Les Barbarins Fourchus fêtent ce week-end l'inauguration de la Salle Noire, clôturant ainsi le feuilleton à rebondissements des négociations de leur départ du Théâtre 145. Sur place, on a rencontré Delfino, voix et âme barbarine. Propos recueillis par François Cau
Petit Bulletin : Vos longues discussions avec la municipalité ont finalement abouti...
Delfino : En fait, je ne sais toujours pas si c'est signé. Le deal, c'est qu'on va être gestionnaire pour trois ans de cette salle qui devient notre outil de travail, qu'on va essayer de rendre vivant en accueillant d'autres compagnies. Mais après, on a très peu de moyens, on ne peut plus mettre de techniciens à disposition. On va revenir à nos créations, et à des propositions qu'on faisait plus à nos débuts, des apéros-concerts, des petits cabarets, on poursuit aussi nos partenariats avec le festival de la Marionnette, ça se met en place doucement.
Et qu'en est-il des ateliers que vous aviez développés dans le quartier ?
Ça continue, c'est justement pour ça qu'on voulait rester dans ce coin. Pendant dix piges, on s'est efforcés d'ouvrir ce Théâtre 145 sur l'extérieur, de le rendre vivant et pas seulement quand il y avait un spectacle. Il faut qu'on fasse vivre ce nouveau lieu. On n'est pas loin, on a fait 200 mètres. On se retrouve dans un quartier... on pourrait être à Lille, ce sont les mêmes bâtiments, les mêmes bétonneurs, les mêmes architectes. Mais depuis qu'on est là, on laisse la porte ouverte, les gens rentrent, demande ce que c'est...
Vous vous retrouvez au cœur d'une ambiance qui n'est pas forcément la vôtre...

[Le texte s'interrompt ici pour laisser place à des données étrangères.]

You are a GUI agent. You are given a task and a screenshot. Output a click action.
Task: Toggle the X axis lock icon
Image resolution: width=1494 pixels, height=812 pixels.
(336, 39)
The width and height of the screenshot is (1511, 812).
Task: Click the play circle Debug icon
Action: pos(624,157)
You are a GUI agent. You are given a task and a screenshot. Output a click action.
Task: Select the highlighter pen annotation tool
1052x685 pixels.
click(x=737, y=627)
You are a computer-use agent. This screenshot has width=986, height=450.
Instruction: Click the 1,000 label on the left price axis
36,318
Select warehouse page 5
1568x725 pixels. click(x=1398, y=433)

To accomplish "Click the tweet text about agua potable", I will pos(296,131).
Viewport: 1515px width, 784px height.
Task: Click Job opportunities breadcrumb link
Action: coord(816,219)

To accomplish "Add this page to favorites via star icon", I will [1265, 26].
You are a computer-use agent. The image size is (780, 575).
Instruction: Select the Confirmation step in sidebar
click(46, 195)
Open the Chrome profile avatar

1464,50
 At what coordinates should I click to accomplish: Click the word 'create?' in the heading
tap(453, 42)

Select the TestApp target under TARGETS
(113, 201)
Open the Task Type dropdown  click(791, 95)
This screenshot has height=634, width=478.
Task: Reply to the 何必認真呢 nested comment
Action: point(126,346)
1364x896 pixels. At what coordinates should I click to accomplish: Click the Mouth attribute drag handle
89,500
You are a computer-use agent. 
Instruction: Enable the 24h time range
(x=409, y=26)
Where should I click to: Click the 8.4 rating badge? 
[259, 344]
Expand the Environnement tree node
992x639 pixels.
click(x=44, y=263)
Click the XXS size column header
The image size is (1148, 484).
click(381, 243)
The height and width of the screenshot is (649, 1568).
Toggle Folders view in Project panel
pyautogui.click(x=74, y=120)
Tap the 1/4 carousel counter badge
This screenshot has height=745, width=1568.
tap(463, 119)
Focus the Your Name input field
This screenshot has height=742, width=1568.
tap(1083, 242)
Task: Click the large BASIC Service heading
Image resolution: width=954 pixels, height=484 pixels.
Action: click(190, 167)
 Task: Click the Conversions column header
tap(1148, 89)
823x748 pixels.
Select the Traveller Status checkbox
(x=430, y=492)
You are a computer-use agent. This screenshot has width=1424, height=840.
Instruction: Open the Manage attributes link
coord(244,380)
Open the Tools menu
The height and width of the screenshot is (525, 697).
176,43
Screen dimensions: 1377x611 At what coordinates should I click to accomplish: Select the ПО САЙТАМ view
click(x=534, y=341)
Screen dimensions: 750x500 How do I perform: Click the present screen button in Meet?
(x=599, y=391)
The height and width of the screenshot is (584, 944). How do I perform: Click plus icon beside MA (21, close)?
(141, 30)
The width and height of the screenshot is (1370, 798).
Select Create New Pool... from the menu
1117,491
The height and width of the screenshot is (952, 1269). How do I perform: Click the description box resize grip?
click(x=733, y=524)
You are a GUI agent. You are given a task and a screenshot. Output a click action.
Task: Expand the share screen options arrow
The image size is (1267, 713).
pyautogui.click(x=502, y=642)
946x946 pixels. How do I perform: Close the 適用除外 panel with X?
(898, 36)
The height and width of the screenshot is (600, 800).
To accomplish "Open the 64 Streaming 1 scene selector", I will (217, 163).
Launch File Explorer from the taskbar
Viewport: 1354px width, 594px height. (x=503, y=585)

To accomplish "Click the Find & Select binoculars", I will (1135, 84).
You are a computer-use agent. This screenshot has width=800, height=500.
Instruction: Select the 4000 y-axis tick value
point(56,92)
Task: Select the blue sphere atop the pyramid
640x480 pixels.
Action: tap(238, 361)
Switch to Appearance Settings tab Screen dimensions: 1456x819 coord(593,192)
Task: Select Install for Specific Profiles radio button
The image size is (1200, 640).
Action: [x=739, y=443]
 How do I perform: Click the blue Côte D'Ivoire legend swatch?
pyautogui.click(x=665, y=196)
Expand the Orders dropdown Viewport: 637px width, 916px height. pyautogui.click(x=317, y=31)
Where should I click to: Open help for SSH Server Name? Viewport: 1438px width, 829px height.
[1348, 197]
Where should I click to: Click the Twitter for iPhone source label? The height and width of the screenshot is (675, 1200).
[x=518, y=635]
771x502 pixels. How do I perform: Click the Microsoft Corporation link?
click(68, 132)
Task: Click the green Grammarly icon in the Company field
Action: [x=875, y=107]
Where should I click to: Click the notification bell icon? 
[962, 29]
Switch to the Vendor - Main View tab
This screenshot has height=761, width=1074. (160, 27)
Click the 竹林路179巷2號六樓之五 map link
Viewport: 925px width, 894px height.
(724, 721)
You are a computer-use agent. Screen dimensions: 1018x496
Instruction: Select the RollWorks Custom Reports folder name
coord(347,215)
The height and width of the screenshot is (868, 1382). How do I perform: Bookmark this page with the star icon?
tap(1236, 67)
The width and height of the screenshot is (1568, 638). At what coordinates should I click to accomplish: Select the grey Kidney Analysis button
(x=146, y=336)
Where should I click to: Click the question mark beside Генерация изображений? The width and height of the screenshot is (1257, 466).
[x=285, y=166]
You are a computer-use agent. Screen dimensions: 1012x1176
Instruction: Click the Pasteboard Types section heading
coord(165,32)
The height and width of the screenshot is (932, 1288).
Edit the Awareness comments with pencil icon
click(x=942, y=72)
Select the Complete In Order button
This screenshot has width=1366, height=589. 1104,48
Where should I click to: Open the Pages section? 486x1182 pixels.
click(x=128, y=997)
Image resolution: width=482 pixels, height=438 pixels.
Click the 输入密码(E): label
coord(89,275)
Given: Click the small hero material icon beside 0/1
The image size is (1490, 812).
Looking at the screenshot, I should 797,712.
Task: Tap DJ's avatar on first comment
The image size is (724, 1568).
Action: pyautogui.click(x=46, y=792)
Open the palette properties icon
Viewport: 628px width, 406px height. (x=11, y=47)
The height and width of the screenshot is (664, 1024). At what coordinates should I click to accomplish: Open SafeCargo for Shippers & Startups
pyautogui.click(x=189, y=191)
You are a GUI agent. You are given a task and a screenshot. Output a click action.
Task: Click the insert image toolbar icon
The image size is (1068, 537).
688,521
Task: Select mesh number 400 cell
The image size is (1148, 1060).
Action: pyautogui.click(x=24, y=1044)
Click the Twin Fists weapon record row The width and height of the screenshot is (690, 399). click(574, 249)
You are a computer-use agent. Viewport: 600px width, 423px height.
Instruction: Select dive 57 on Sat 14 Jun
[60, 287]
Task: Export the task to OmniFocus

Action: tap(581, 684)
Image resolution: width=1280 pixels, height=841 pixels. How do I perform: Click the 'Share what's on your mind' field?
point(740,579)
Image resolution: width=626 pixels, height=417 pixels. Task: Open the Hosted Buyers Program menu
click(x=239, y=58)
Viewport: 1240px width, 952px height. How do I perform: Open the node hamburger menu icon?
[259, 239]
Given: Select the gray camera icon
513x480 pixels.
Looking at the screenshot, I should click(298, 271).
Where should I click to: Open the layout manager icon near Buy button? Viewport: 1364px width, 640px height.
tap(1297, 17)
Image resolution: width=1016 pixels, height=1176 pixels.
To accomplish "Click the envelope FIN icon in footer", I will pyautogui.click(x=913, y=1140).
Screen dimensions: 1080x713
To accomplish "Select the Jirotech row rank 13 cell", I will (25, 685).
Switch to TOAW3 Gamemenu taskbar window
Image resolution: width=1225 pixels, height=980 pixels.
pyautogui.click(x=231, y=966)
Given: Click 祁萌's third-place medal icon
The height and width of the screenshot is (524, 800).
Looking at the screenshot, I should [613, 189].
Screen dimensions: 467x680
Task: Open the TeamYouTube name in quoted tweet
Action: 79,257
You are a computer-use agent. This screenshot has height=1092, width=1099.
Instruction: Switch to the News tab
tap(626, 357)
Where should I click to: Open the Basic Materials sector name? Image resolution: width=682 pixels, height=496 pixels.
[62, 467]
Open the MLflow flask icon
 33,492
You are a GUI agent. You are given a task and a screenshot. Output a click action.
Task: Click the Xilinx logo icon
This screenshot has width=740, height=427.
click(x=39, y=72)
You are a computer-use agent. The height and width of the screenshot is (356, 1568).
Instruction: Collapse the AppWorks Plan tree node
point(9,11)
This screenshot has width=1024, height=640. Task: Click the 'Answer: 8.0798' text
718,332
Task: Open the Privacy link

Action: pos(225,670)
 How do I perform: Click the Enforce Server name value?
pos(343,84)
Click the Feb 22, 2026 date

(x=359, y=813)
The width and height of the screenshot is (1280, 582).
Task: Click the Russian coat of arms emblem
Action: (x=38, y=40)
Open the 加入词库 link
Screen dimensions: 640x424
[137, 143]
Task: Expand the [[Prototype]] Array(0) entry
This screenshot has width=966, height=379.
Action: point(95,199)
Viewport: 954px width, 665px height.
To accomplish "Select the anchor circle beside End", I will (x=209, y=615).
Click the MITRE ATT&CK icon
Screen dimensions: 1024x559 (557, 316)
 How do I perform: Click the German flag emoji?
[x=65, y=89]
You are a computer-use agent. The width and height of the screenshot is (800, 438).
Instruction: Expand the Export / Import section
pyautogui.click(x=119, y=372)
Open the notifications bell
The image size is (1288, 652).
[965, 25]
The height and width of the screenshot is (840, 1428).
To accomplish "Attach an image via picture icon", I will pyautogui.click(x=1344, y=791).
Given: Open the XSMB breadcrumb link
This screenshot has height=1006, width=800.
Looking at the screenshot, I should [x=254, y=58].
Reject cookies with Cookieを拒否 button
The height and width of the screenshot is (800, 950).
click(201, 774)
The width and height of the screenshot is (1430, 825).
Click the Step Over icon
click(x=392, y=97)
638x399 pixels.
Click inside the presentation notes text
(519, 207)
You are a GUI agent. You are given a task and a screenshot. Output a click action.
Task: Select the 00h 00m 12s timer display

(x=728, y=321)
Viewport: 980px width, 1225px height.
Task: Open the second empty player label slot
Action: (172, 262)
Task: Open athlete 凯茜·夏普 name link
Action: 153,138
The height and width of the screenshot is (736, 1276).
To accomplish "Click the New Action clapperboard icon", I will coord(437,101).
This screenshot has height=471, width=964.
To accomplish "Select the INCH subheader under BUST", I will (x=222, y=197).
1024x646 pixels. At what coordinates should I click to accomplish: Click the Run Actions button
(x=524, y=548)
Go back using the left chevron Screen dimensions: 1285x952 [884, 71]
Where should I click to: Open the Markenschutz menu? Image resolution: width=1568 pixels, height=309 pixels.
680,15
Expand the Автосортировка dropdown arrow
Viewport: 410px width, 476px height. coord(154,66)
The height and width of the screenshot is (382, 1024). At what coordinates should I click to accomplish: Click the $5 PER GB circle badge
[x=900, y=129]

C'est clair que je me sens plus à l'aise de l'autre côté de la rue Ampère. Là, ce sont des paysages uniformisés qu'on nous impose partout, on se fait déposséder. Et donc quelque part, c'est bien qu'on soit là, une espèce de rafiot pirate au beau milieu du paquebot. On occupe le terrain mais sans prétention, avec notre savoir-faire. On est toujours heureux de passer du temps avec les gens, avec les spectacles. Depuis nos débuts, c'est notre façon de fonctionner, on a toujours plus ou moins occupé des lieux qu'on partageait avec le public. Mais cette négociation qui s'est étalée sur plus de deux ans a été lourde, pesante.
Comment s'est déroulé le dernier round ?
Personnellement, je n'y étais pas, heureusement il y avait des gens comme notre administrateur ou notre président pour rester « en position de dialogue ». Il y a eu beaucoup de discussions, de réunions, de mails, de machins, je ne suis pas dans ce monde-là, je suis du siècle passé où quand on dit un truc, on le fait. Je n'ai toujours pas compris le fait qu'on reconnaisse la valeur du travail qu'on a mené, mais qu'on ait tout de même dû partir. On l'a un peu mauvaise quand on passe devant le 145 de voir le lieu presque tout le temps fermé, qu'il n'y ait même pas de vitrine ; mais c'est trop tôt pour juger quoi que ce soit, puis c'est pas à nous de le faire. Notre credo reste d'occuper et faire vivre des lieux, de préserver une certaine humanité. On se bat pour notre réalité d'actes.